= Selected passage =
◇ ◇ ◇ ◇

From Prompt Engineering to RAG: Optimizing Product Category Classification Systems - Part 1
How we enhanced our product classification system by incorporating Retrieval-Augmented Generation (RAG) to provide dataset-specific context, resulting in improved performance and reliability.

Introduction
Recently, I implemented the Product Category Classification system using Semantic Kernel integrated with the Gemini Model. This system categorizes products into classes such as “Baby Products,” “Baby,” “Home and Tools Improvement,” and more based on their textual descriptions. The dataset used in this system is available on Kaggle and consists of data for over 42,000 products, including fields such as “ImgID,” “Product Title,” “Product Description,” and “Category.” Additionally, it includes product images, which are not required for our system. Before moving on to Retrieval Augmented Generation (RAG), let’s first review how the prompts work within the system.
What is Semantic Kernel?
Semantic Kernel is a lightweight, open-source development kit that lets you easily build AI agents and integrate the latest AI models into your C#, Python, or Java codebase. It serves as an efficient middleware that enables rapid delivery of enterprise-grade solutions. Ref
Working
The Product Category Classification system categorizes products based on their descriptions. Thanks to Semantic Kernel, which enables the integration of multiple ChatCompletion models within a single kernel. The diagram below provides a brief overview of how the system works. This system is built as a .NET Core MVC web application using Semantic Kernel.
Issues in the Prompt
What is Prompt in AI?
In AI, a prompt is the input you provide to an AI model to get a specific response.
As we know, creating an AI application or system for a specific task requires integrating LLM models such as OpenAI, Gemini, or DeepSeek, along with effective prompts that work seamlessly with these models. In our case, we have provided a simple prompt that classifies the category:
Prompt:
<message role="system">
You are a classification bot responsible for categorizing a given description based on a predefined category list.
Category List:
["Arts", "Crafts", "Cell Phone", "Clothing", "Tools & Home", "Health & Personal", "Baby Products", "Patio", "Lawn & Garden", "Beauty & Cosmetics", "Electronics", "All Electronics", "Automotive", "Toys & Games", "All Beauty", "Office Products", "Appliances", "Musical Instruments", "Industrial", "Grocery & Food", "Pet Supplies", "Unknown"]
Classification Rules:
- Analyze the given description and assign the most appropriate category from the list.
- If the description lacks sufficient information to determine a category, classify it as "Limited Description".

◇ ◇ ◇ ◇

= Extracted records =
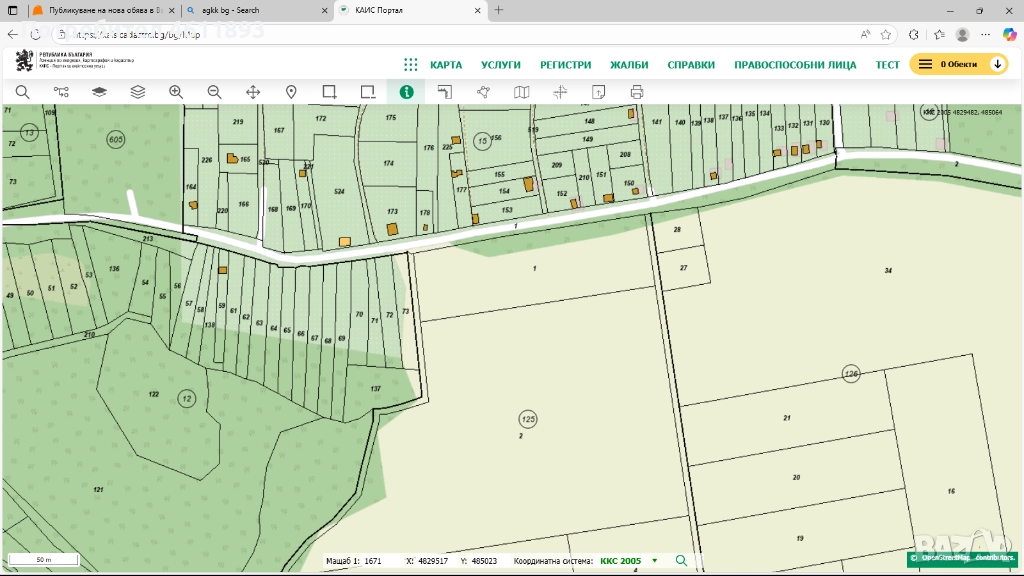Open the folded map icon tool
The image size is (1024, 576).
(521, 92)
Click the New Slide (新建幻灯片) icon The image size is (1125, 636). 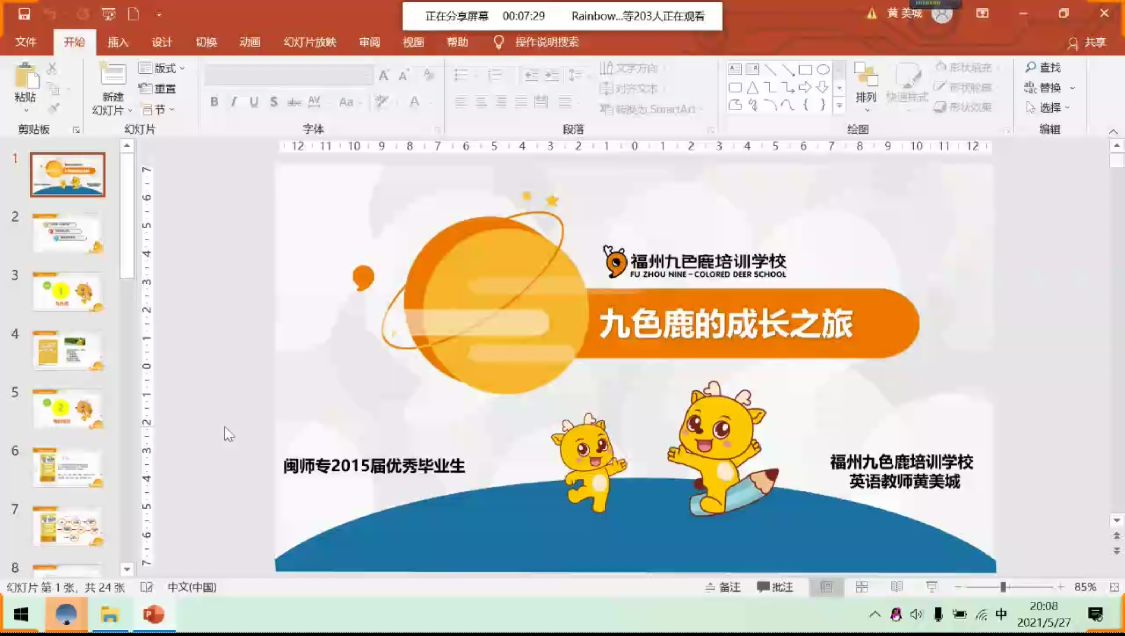[x=113, y=78]
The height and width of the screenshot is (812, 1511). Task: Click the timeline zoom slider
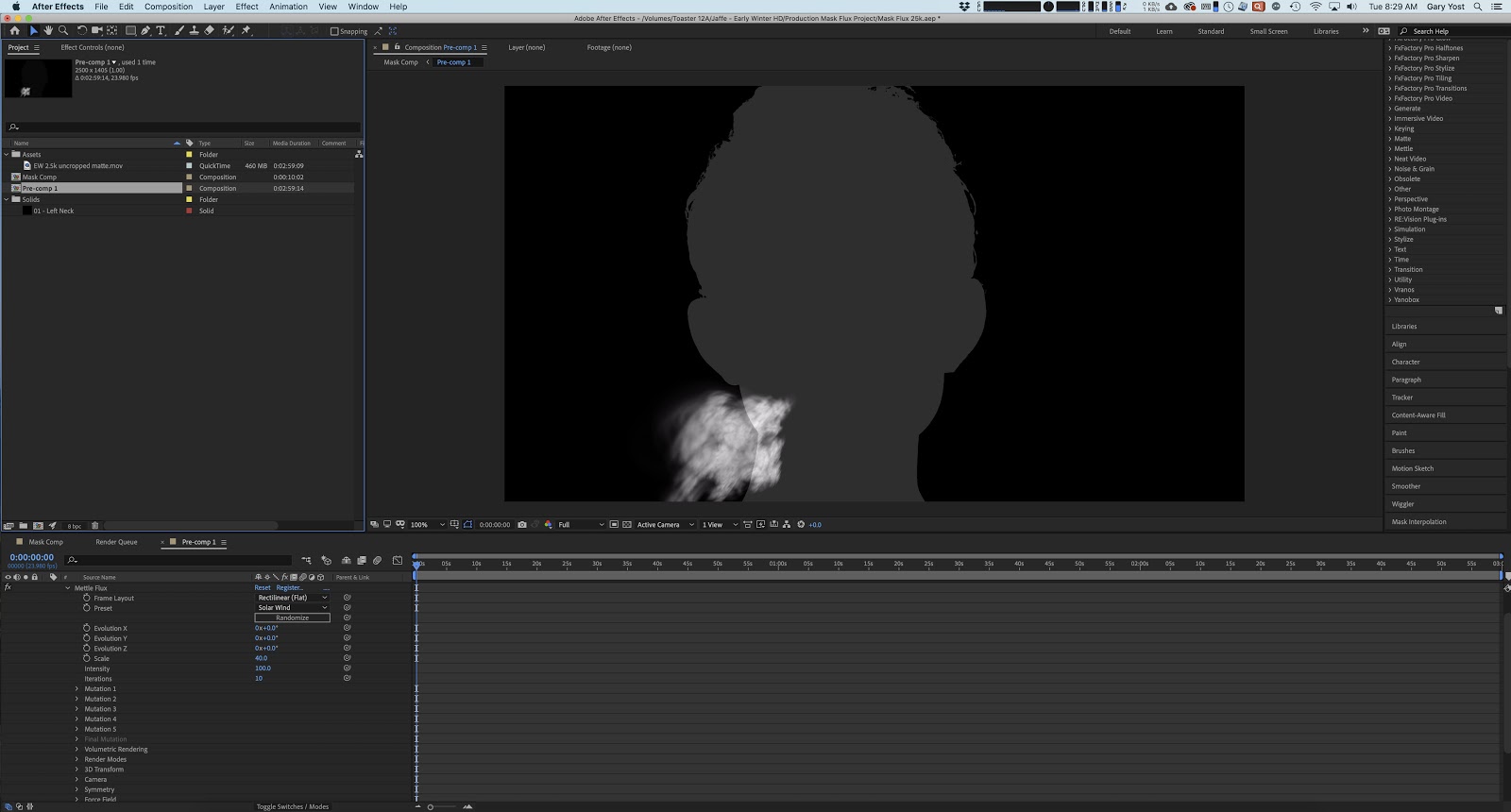[431, 807]
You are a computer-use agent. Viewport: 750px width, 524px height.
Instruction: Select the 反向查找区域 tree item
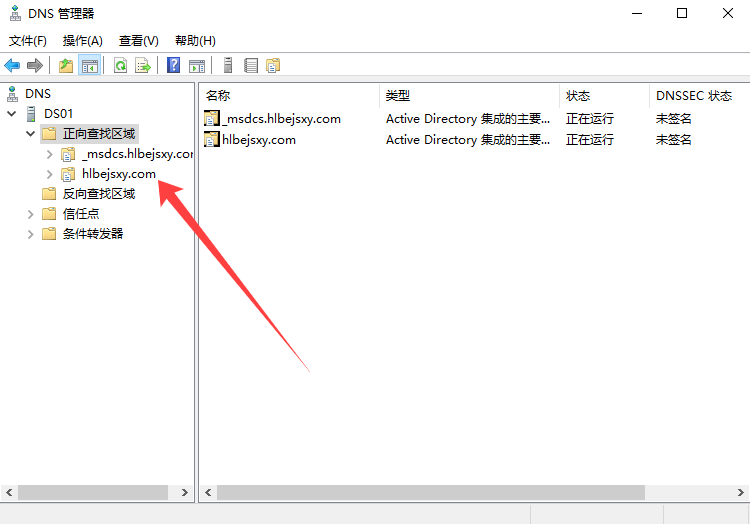[98, 194]
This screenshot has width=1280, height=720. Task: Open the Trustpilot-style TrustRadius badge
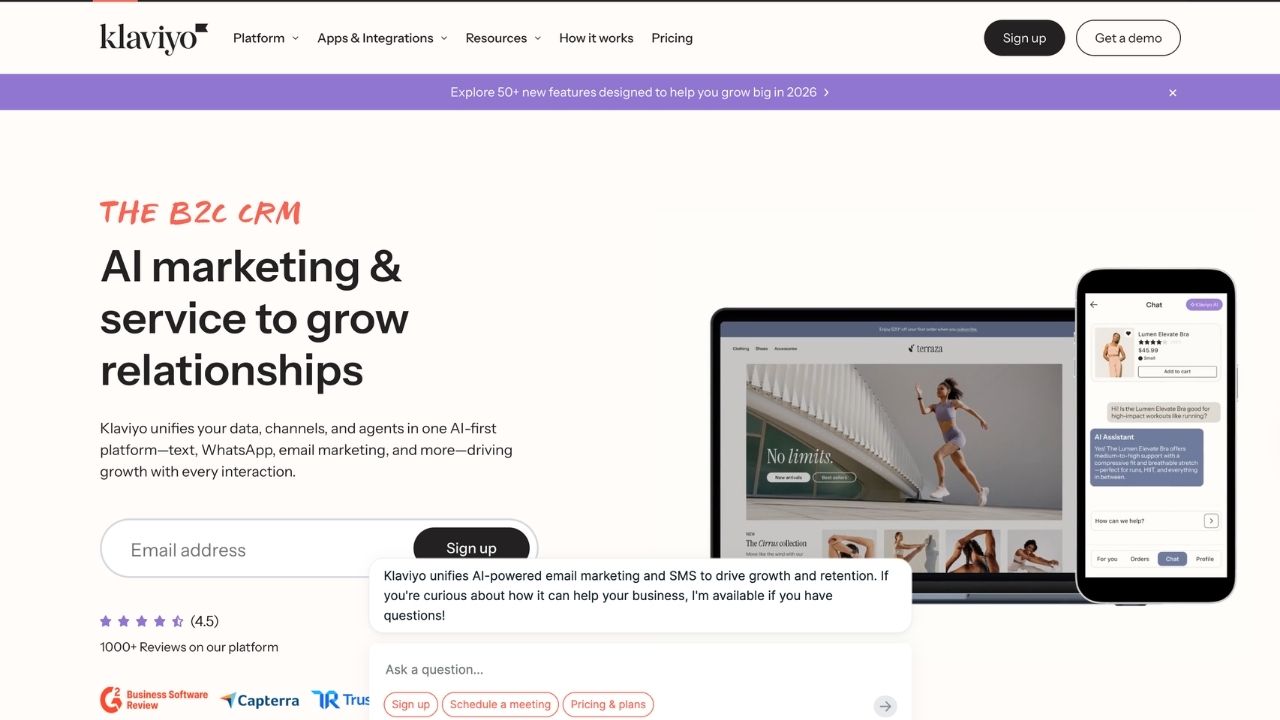(x=340, y=700)
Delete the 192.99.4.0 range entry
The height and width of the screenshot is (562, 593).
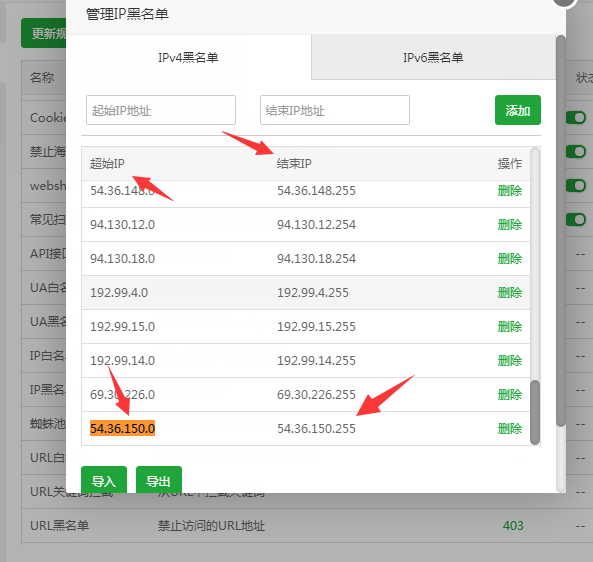tap(509, 293)
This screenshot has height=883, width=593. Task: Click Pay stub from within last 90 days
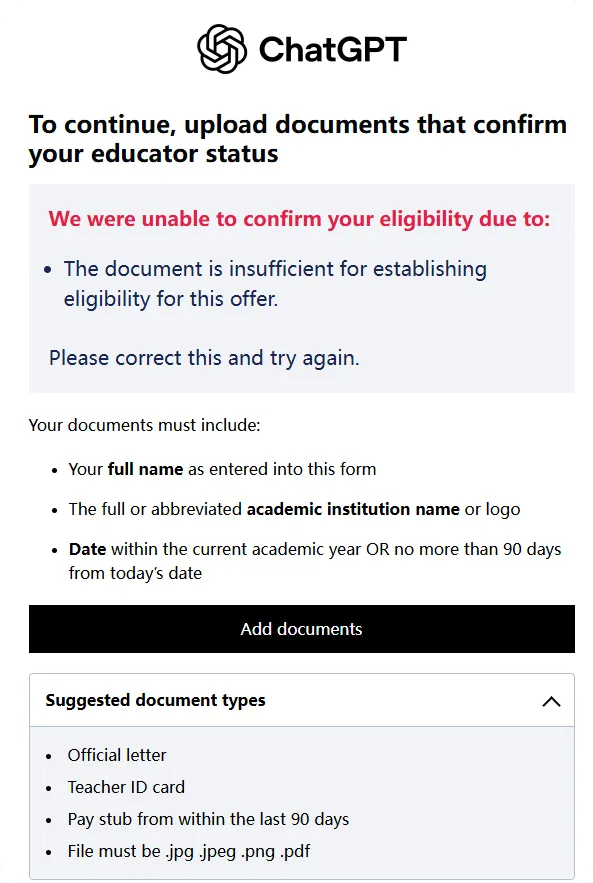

◇ ◇ ◇ ◇

= Try it =
Can you extract, word for word, the part of the product classification article that begins at the words "Semantic Kernel is" and stops after "Prompt in AI?"? The material is separate from the product classification article.

= Result of the exercise =
Semantic Kernel is a lightweight, open-source development kit that lets you easily build AI agents and integrate the latest AI models into your C#, Python, or Java codebase. It serves as an efficient middleware that enables rapid delivery of enterprise-grade solutions. Ref
Working
The Product Category Classification system categorizes products based on their descriptions. Thanks to Semantic Kernel, which enables the integration of multiple ChatCompletion models within a single kernel. The diagram below provides a brief overview of how the system works. This system is built as a .NET Core MVC web application using Semantic Kernel.
Issues in the Prompt
What is Prompt in AI?